WORK REQUIRED:
Each line of the entries, from the first to the line containing "Piura (527, 1207)", is to be transcribed exactly as it stands; include no other lines.

SOURCE MATERIAL:
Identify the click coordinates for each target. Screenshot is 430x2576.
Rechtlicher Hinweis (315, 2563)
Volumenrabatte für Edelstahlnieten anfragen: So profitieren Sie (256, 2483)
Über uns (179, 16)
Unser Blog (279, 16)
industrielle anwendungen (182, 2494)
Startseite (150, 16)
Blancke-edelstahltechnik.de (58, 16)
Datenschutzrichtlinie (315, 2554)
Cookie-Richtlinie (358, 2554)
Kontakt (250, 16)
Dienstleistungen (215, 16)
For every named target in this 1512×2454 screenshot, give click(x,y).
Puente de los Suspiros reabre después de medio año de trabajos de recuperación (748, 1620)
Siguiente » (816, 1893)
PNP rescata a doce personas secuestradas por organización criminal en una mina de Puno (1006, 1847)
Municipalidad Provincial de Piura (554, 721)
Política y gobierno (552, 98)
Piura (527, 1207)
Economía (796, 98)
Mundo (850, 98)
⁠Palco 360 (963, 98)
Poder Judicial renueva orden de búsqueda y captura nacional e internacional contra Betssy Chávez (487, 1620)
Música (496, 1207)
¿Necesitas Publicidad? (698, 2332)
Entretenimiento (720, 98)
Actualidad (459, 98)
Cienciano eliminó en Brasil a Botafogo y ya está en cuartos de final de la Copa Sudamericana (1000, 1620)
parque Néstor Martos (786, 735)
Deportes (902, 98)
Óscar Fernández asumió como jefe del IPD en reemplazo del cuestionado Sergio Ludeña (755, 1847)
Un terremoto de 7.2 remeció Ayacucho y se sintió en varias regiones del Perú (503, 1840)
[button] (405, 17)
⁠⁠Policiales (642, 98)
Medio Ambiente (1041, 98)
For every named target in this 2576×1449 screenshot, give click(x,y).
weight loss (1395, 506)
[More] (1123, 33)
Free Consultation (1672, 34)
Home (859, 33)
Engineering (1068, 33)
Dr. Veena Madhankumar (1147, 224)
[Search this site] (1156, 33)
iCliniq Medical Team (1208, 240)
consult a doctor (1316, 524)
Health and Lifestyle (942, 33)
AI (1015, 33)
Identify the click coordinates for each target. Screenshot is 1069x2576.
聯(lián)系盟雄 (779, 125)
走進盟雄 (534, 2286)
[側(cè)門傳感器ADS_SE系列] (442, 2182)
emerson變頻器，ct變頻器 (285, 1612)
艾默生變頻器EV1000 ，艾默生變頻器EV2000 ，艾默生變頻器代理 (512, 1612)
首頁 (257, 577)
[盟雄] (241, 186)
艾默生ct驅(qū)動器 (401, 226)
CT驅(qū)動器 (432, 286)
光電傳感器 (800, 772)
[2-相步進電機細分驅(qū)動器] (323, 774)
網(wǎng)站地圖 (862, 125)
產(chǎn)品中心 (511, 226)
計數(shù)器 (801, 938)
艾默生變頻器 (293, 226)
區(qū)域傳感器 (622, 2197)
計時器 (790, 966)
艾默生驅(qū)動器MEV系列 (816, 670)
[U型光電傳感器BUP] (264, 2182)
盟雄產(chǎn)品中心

PROBLEM SOLUTION:
Identify the click coordinates for each target. Screenshot is 430x2576.
Rechtlicher Hinweis (315, 2563)
Volumenrabatte für Edelstahlnieten anfragen: So profitieren Sie (256, 2483)
Über uns (179, 16)
Unser Blog (279, 16)
industrielle anwendungen (182, 2494)
Startseite (150, 16)
Blancke-edelstahltechnik.de (58, 16)
Datenschutzrichtlinie (315, 2554)
Cookie-Richtlinie (358, 2554)
Kontakt (250, 16)
Dienstleistungen (215, 16)
For every named target in this 1512×2454 screenshot, give click(x,y).
Puente de los Suspiros reabre después de medio año de trabajos de recuperación (748, 1620)
Siguiente » (816, 1893)
PNP rescata a doce personas secuestradas por organización criminal en una mina de Puno (1006, 1847)
Municipalidad Provincial de Piura (554, 721)
Política y gobierno (552, 98)
Piura (527, 1207)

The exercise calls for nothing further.